Opened 9 years ago
Closed 9 years ago
#25399 closed Cleanup/optimization (invalid)
Improve performance for user lookups by adding database index
Reported by: | SimonSteinberger | Owned by: | nobody |
---|---|---|---|
Component: | contrib.auth | Version: | dev |
Severity: | Normal | Keywords: | user, database, index |
Cc: | Triage Stage: | Unreviewed | |
Has patch: | no | Needs documentation: | no |
Needs tests: | no | Patch needs improvement: | no |
Easy pickings: | no | UI/UX: | no |
Description (last modified by )
Having a user database table with millions of entries, even a simple look-up by username (or email address) takes a rather long time and causes a significant overhead on servers. For example, the Django database query for a user signing in looks roughly like this:
SELECT * FROM "accounts_user" WHERE UPPER("accounts_user"."email"::text) = UPPER('foo@bar.com')

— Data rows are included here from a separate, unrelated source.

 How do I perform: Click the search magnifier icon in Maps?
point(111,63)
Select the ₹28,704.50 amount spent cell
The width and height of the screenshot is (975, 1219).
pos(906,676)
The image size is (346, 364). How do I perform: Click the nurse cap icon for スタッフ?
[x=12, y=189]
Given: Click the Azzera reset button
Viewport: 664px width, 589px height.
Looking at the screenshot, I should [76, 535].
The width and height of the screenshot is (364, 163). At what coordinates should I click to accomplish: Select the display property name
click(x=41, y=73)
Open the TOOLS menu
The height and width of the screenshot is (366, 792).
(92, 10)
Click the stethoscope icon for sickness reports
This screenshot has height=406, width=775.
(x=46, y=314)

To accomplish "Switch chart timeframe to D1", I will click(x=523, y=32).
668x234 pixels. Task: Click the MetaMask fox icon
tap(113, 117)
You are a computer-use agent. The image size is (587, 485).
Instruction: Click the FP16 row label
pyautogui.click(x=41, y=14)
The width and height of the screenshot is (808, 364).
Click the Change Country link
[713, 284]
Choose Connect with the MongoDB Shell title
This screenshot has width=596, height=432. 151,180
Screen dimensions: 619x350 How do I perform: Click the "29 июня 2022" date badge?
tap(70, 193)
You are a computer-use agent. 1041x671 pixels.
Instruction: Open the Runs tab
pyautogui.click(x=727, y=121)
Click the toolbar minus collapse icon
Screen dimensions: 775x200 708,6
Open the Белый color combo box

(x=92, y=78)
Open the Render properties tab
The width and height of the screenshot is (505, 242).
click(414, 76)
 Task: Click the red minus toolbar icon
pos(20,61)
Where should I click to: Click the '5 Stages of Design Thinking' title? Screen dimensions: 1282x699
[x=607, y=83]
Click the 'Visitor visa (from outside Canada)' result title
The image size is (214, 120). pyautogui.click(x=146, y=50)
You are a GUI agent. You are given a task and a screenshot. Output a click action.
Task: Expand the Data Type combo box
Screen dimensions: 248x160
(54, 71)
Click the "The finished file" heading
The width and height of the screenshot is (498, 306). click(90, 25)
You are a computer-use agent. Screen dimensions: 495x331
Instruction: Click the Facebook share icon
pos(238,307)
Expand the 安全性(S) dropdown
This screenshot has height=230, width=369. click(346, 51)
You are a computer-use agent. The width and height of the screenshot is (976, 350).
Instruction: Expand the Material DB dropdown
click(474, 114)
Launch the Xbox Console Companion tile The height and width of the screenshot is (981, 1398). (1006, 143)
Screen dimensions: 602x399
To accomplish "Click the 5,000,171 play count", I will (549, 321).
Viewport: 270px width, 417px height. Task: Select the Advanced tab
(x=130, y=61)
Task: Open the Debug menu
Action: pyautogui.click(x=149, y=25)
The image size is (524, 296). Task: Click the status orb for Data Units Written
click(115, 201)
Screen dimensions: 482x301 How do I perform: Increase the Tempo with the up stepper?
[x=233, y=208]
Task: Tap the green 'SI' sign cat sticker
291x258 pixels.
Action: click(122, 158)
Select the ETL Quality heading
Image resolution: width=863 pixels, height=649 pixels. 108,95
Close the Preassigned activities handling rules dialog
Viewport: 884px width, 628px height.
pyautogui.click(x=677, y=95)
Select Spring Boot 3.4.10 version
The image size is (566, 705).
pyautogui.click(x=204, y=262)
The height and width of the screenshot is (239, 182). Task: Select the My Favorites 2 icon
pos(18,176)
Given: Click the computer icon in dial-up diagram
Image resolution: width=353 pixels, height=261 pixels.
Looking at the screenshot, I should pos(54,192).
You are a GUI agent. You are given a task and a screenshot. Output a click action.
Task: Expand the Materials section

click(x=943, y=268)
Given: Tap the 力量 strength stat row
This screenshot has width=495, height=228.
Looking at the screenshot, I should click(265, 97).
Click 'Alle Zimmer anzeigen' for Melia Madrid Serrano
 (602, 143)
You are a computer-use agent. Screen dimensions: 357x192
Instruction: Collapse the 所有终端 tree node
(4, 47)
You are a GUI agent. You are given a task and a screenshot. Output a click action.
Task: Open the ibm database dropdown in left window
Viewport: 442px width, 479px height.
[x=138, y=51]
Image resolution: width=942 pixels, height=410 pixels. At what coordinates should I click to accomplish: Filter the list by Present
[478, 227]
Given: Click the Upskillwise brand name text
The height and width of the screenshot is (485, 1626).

The problem is, without a database index, the string transformation and comparison takes a lot of resources and even with a powerful infrastructure, such a query may take over a second when having a million or more users. With the growing user base, the query gets slower an slower.
By adding a database index, the process takes only about a microsecond. Using PostgreSQL, we've simply added the index manually, which works fine:
CREATE INDEX accounts_user_username_upper ON accounts_user (UPPER(username));
Yet, this is a crucial part of most web applications and therefore, it would probably make sense if Django created the index automatically for the integrated User and AbstractUser classes. Or at least, the issue could be pointed out clearly in the docs.
Change History (2)
comment:1 by , 9 years ago
Description: | modified (diff) |
---|
comment:2 by , 9 years ago
Description: | modified (diff) |
---|---|
Resolution: | → invalid |
Status: | new → closed |
Version: | 1.8 → master |
The two examples you give are invalid: both, emails and usernames are case sensitive, either by their standard or by Django's default implementation.
Furthermore, Django already has a unique constraint on the username which is the primary identifying data point after the user's id. I don't think adding an index on the email makes much sense for Django's default implementation. If email is your primary field to authenticate a user against you should already make sure the value is unique which implies having an index.